====== Provided information ======

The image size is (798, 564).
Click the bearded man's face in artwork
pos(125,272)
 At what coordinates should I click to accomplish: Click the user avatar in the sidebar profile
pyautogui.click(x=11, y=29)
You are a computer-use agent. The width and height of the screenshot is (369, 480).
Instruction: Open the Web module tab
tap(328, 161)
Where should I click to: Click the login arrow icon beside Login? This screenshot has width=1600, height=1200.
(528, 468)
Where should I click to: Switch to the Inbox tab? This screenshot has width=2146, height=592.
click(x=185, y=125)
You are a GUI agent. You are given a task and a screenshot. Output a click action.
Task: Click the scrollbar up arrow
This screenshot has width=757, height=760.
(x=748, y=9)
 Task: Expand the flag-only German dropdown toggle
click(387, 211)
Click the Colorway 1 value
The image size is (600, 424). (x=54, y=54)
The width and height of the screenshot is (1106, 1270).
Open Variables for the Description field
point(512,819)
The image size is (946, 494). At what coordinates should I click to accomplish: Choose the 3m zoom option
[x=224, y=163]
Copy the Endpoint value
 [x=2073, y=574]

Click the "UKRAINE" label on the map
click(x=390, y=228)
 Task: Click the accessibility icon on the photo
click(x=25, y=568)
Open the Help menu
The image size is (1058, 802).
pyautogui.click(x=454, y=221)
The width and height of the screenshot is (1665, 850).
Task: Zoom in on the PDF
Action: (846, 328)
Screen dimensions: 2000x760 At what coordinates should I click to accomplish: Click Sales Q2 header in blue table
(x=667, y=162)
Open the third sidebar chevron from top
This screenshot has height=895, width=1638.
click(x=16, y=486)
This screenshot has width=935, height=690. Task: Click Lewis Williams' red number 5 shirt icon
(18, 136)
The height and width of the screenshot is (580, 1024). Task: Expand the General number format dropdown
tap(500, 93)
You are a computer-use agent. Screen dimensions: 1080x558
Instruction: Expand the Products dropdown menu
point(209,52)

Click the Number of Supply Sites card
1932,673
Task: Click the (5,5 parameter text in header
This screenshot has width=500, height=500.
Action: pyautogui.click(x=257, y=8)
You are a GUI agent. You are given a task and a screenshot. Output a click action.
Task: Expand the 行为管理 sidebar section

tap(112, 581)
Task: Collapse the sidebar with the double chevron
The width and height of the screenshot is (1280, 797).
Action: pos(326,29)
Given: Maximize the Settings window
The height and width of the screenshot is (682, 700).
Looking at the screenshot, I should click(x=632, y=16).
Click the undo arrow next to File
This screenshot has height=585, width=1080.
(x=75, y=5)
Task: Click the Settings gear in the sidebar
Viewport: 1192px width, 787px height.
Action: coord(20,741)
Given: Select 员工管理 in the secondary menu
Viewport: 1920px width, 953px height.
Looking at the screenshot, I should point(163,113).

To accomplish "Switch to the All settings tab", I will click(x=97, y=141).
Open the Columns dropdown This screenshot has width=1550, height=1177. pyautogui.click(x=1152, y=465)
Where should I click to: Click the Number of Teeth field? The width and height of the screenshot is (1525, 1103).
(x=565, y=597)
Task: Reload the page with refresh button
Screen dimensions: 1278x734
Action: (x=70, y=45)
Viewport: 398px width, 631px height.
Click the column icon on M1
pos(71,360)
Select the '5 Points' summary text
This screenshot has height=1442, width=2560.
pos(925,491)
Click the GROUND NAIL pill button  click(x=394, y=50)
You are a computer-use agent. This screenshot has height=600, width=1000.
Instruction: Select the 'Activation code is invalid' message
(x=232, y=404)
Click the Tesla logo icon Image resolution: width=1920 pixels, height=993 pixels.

======

§ **Exercise aim**
Copy all of the records above word for word, keeping every line as it is.

§ **Finished answer**
The image size is (798, 564).
Click the bearded man's face in artwork
pos(125,272)
 At what coordinates should I click to accomplish: Click the user avatar in the sidebar profile
pyautogui.click(x=11, y=29)
You are a computer-use agent. The width and height of the screenshot is (369, 480).
Instruction: Open the Web module tab
tap(328, 161)
Where should I click to: Click the login arrow icon beside Login? This screenshot has width=1600, height=1200.
(528, 468)
Where should I click to: Switch to the Inbox tab? This screenshot has width=2146, height=592.
click(x=185, y=125)
You are a GUI agent. You are given a task and a screenshot. Output a click action.
Task: Click the scrollbar up arrow
This screenshot has width=757, height=760.
(x=748, y=9)
 Task: Expand the flag-only German dropdown toggle
click(387, 211)
Click the Colorway 1 value
The image size is (600, 424). (x=54, y=54)
The width and height of the screenshot is (1106, 1270).
Open Variables for the Description field
point(512,819)
The image size is (946, 494). At what coordinates should I click to accomplish: Choose the 3m zoom option
[x=224, y=163]
Copy the Endpoint value
 [x=2073, y=574]

Click the "UKRAINE" label on the map
click(x=390, y=228)
 Task: Click the accessibility icon on the photo
click(x=25, y=568)
Open the Help menu
The image size is (1058, 802).
pyautogui.click(x=454, y=221)
The width and height of the screenshot is (1665, 850).
Task: Zoom in on the PDF
Action: (846, 328)
Screen dimensions: 2000x760 At what coordinates should I click to accomplish: Click Sales Q2 header in blue table
(x=667, y=162)
Open the third sidebar chevron from top
This screenshot has height=895, width=1638.
click(x=16, y=486)
This screenshot has width=935, height=690. Task: Click Lewis Williams' red number 5 shirt icon
(18, 136)
The height and width of the screenshot is (580, 1024). Task: Expand the General number format dropdown
tap(500, 93)
You are a computer-use agent. Screen dimensions: 1080x558
Instruction: Expand the Products dropdown menu
point(209,52)

Click the Number of Supply Sites card
1932,673
Task: Click the (5,5 parameter text in header
This screenshot has width=500, height=500.
Action: pyautogui.click(x=257, y=8)
You are a GUI agent. You are given a task and a screenshot. Output a click action.
Task: Expand the 行为管理 sidebar section

tap(112, 581)
Task: Collapse the sidebar with the double chevron
The width and height of the screenshot is (1280, 797).
Action: pos(326,29)
Given: Maximize the Settings window
The height and width of the screenshot is (682, 700).
Looking at the screenshot, I should click(x=632, y=16).
Click the undo arrow next to File
This screenshot has height=585, width=1080.
(x=75, y=5)
Task: Click the Settings gear in the sidebar
Viewport: 1192px width, 787px height.
Action: coord(20,741)
Given: Select 员工管理 in the secondary menu
Viewport: 1920px width, 953px height.
Looking at the screenshot, I should point(163,113).

To accomplish "Switch to the All settings tab", I will click(x=97, y=141).
Open the Columns dropdown This screenshot has width=1550, height=1177. pyautogui.click(x=1152, y=465)
Where should I click to: Click the Number of Teeth field? The width and height of the screenshot is (1525, 1103).
(x=565, y=597)
Task: Reload the page with refresh button
Screen dimensions: 1278x734
Action: (x=70, y=45)
Viewport: 398px width, 631px height.
Click the column icon on M1
pos(71,360)
Select the '5 Points' summary text
This screenshot has height=1442, width=2560.
pos(925,491)
Click the GROUND NAIL pill button  click(x=394, y=50)
You are a computer-use agent. This screenshot has height=600, width=1000.
Instruction: Select the 'Activation code is invalid' message
(x=232, y=404)
Click the Tesla logo icon Image resolution: width=1920 pixels, height=993 pixels.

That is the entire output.